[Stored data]
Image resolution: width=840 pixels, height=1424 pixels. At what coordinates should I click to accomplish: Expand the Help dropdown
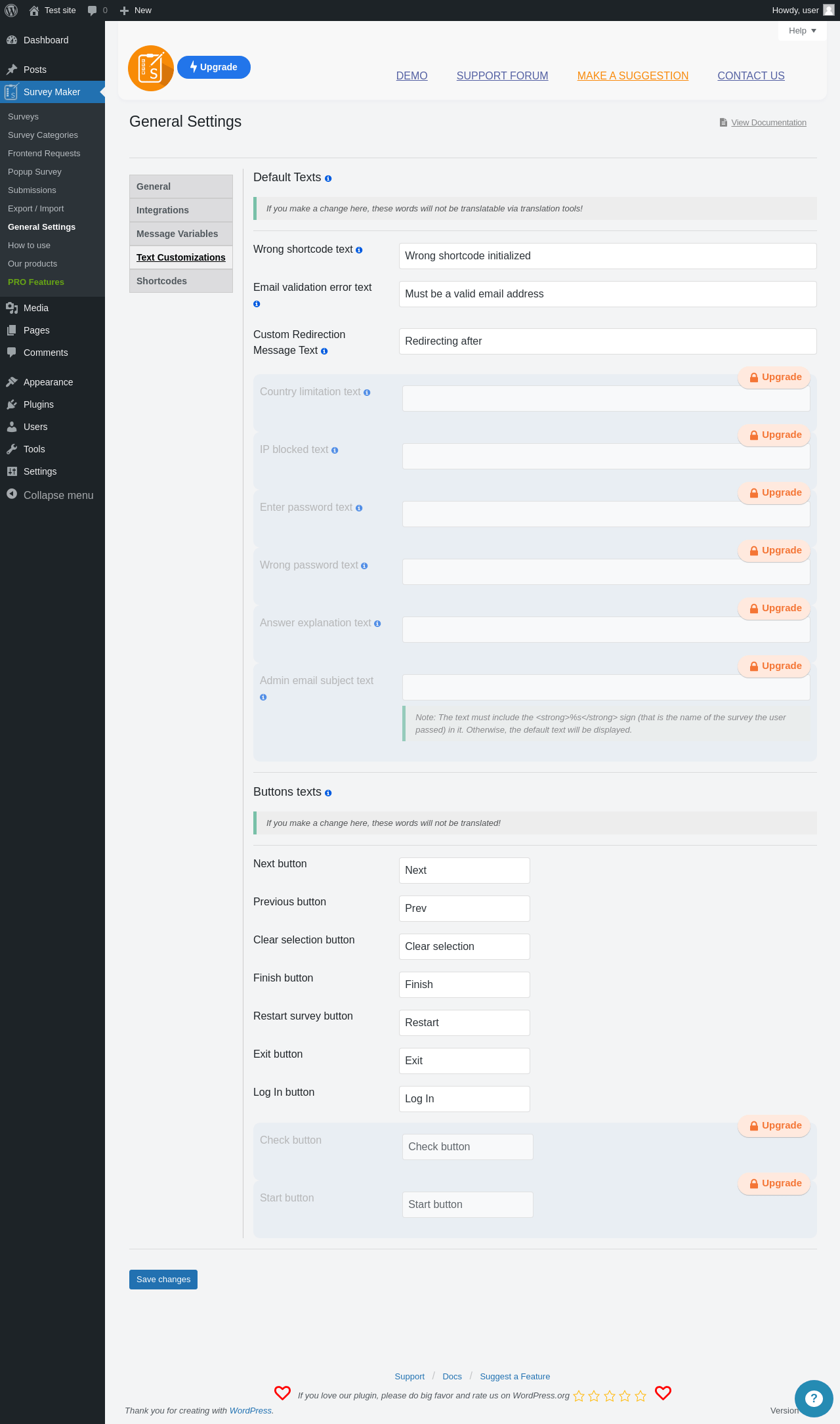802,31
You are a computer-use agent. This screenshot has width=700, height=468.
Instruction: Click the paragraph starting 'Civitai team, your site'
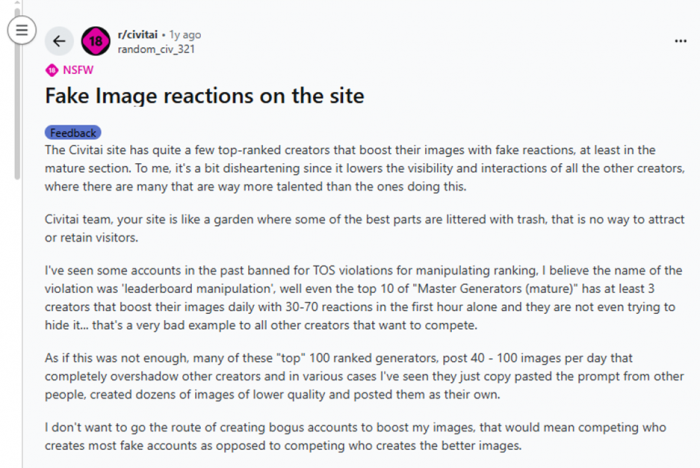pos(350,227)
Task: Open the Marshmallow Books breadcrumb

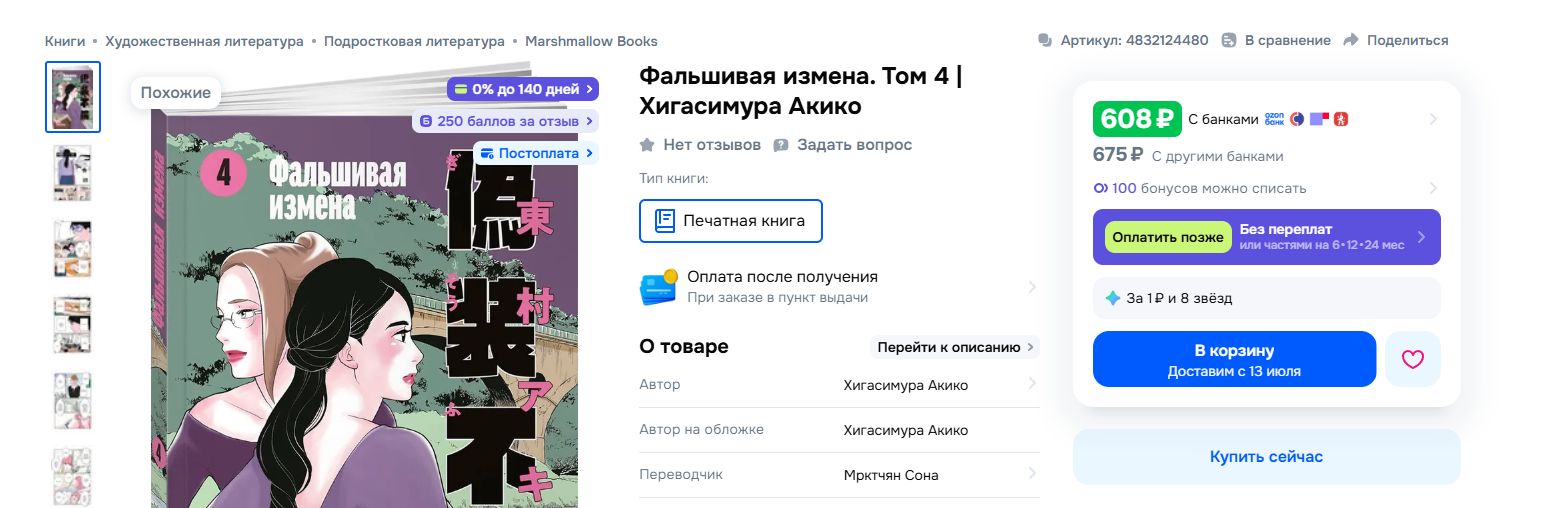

### Task requirements
Word for word, repeat all the data, but not its images.

### Solution for this task
Image resolution: width=840 pixels, height=1424 pixels. At what coordinates should I click to accomplish: Expand the Help dropdown
802,31
You are a computer-use agent. This screenshot has width=700, height=468.
Instruction: Click the paragraph starting 'Civitai team, your site'
pos(350,227)
Task: Open the Marshmallow Books breadcrumb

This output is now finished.